→ Brief 1
In the article about Erasure's song "The Circus", which instrument gives the music its continuous circus-like sound?
→ Brief 2
Check each statement against the article about Erasure's song "The Circus" and answer yes or no, quoting the words of the article that decide it: (a) The song was Erasure's seventh single overall. (b) The single version runs longer than the album version. (c) Flood produced the song.
→ Brief 3
Carry the article about Erasure's song "The Circus" forward from its final sentence.

Single by Erasure

from the album The Circus
- Released: 21 September 1987
- Recorded: 1986
- Genre: Synth-pop
- Length: 5:30 (LP); 3:50 (7");
- Label: Mute (UK); Sire (US);
- Songwriters: Vince Clarke; Andy Bell;
- Producer: Flood

Erasure singles chronology
| "Victim of Love" (1987) | "The Circus" (1987) | "Ship of Fools" (1988) |

Music video
- "The Circus" on YouTube

= The Circus (song) =

"The Circus" is a song by the English synth-pop duo Erasure, released on 21 September 1987 as the band's seventh single overall. It is also the title track on their second studio album, The Circus (1987). Written by Erasure members Vince Clarke and Andy Bell, the song was a departure from the shiny pop of their six previous singles, creating a more down-tempo and melancholy mood. Essentially a synth-pop track, the music is accentuated by acoustic guitar and a continuous circus-like accordion. The lyrics touch on social issues, rare for the duo, and centre on the lament of "working men", whose bright futures and job securities are left shattered in the modern world of greedy corporations and technology. The song's distinctive and unusual sound is said to have been inspired by Bell hearing a record being played backwards. The album version clocks at 5.30 minutes, so it was remixed for single release to a much more radio-friendly 3:50 minutes. Mute Records issued it as the fourth and final single from the album. Despite its haunting quality and dark lyrical content, "The Circus" became Erasure's third UK Top 10 hit, peaking at number six.

→ Record list
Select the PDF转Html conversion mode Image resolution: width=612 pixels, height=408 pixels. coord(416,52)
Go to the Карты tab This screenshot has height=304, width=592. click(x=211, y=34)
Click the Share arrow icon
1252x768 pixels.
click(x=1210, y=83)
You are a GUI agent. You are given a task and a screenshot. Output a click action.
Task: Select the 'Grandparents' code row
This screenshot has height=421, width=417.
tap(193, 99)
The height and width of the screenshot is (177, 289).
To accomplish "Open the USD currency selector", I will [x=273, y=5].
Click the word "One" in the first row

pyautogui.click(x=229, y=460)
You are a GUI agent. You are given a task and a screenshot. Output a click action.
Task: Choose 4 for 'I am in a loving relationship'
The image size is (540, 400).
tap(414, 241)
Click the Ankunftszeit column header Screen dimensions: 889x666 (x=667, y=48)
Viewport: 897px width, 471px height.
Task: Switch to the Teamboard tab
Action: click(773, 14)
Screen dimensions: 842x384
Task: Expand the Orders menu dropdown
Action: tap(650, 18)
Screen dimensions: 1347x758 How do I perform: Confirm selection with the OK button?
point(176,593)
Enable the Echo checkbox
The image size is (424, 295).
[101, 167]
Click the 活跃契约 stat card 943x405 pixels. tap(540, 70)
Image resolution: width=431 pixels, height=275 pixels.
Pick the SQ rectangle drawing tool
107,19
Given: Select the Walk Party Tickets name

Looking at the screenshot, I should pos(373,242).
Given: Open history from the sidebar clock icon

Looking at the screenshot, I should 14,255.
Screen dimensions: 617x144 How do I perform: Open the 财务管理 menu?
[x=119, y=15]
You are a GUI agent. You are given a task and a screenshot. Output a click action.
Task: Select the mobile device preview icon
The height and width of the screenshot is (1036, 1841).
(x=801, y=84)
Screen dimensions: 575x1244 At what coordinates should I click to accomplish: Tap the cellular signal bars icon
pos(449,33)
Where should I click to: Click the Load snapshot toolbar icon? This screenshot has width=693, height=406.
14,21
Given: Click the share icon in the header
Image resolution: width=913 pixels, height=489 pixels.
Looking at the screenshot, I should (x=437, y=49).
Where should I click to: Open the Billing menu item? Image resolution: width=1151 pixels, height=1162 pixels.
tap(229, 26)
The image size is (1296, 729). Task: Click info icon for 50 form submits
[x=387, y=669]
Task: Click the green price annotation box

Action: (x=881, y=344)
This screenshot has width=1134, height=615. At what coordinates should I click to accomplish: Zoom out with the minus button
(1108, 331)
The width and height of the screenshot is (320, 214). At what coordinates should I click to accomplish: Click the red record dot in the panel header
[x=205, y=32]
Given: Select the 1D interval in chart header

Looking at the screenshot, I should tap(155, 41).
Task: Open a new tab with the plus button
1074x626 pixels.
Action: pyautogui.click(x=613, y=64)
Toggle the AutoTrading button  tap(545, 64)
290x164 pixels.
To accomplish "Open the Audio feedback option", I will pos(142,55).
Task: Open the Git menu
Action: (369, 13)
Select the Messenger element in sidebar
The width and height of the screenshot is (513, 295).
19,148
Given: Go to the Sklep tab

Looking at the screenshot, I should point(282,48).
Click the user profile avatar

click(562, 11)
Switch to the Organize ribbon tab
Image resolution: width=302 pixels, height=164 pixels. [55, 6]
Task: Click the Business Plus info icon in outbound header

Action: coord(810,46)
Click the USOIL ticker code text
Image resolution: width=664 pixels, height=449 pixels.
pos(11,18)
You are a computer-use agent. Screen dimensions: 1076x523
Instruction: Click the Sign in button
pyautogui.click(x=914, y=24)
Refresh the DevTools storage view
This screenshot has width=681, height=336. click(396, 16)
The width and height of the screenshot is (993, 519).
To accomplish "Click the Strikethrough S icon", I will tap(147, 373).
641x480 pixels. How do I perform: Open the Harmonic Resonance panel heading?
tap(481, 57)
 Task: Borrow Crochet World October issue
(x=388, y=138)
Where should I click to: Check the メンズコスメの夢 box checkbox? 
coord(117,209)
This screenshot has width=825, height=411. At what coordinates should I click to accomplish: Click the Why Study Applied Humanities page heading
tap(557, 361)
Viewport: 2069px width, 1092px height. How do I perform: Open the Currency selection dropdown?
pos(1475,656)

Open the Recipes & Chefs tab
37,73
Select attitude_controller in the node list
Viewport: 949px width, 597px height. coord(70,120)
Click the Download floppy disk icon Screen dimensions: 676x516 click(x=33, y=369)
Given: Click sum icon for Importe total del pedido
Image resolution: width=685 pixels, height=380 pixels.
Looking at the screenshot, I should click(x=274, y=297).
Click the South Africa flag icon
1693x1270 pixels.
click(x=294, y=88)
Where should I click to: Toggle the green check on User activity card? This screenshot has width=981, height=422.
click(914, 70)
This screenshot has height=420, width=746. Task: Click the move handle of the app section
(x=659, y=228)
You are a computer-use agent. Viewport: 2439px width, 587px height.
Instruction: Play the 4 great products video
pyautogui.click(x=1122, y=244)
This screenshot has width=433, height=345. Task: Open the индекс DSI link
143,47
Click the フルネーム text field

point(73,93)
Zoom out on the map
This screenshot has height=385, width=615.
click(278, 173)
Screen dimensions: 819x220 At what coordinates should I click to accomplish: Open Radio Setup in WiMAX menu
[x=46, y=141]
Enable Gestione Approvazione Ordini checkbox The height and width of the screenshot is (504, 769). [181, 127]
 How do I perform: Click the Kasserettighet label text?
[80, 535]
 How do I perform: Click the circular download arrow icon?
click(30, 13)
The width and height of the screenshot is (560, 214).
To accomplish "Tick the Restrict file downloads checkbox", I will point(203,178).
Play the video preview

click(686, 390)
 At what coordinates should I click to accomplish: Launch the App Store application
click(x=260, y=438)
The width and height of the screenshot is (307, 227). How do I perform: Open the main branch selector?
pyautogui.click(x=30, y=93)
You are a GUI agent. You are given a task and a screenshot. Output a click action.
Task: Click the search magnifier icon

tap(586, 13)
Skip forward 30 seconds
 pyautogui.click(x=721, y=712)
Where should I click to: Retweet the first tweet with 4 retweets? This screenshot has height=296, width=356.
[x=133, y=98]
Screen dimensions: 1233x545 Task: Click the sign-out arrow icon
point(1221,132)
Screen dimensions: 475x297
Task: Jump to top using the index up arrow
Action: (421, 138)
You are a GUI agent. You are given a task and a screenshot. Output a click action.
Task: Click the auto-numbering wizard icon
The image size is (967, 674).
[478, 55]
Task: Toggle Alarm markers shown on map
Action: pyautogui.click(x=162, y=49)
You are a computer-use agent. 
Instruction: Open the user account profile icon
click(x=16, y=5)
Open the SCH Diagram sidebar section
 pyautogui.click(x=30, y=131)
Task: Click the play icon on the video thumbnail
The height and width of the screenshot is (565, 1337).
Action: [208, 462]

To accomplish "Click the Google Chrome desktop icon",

→ Expected answer 1
An accordion.

→ Expected answer 2
(a) Yes: "released on 21 September 1987 as the band's seventh single overall."
(b) No: "The album version clocks at 5.30 minutes, so it was remixed for single release to a much more radio-friendly 3:50 minutes."
(c) Yes: "Producer: Flood"

→ Expected answer 3
==Track listings==

- 7" single (MUTE66)
1. "The Circus" (Remix)
2. "The Circus" (Decay Mix)

- 12" single #1 (1-12MUTE66)
3. "Victim of Love" (Live)
4. "If I Could" (Live)
5. "The Circus" (Live)
6. "Spiralling" (Live)

- 12" single #2 (2-12MUTE66)
7. "It Doesn't Have to Be" (Live)
8. "Who Needs Love Like That" (Live)
9. "Gimme! Gimme! Gimme! (A Man After Midnight)" (Live)
10. "The Circus" (Bareback Rider Mix)

- 12" single #3 (3-12MUTE66)
11. "Sometimes" (Live)
12. "Say What" (Live)
13. "Oh L'amour" (Live)
14. "The Circus" (Gladiator Mix)

- 12" single (Sire 20822-0)
15. "The Circus" (Gladiator Mix) – 6:07
16. "The Circus" (Decay Mix) – 5:32
17. "The Circus" (Bareback Rider Mix) – 6:35
18. "The Circus" (DJ Mix) – 3:50

- CD single (CDMUTE66)
19. "The Circus" (Remix)
20. "The Circus" (Decay Mix)
21. "If I Could" (Live)
22. "It Doesn't Have to Be" (Live)
23. "Say What" (Live)
24. "The Circus" (Live)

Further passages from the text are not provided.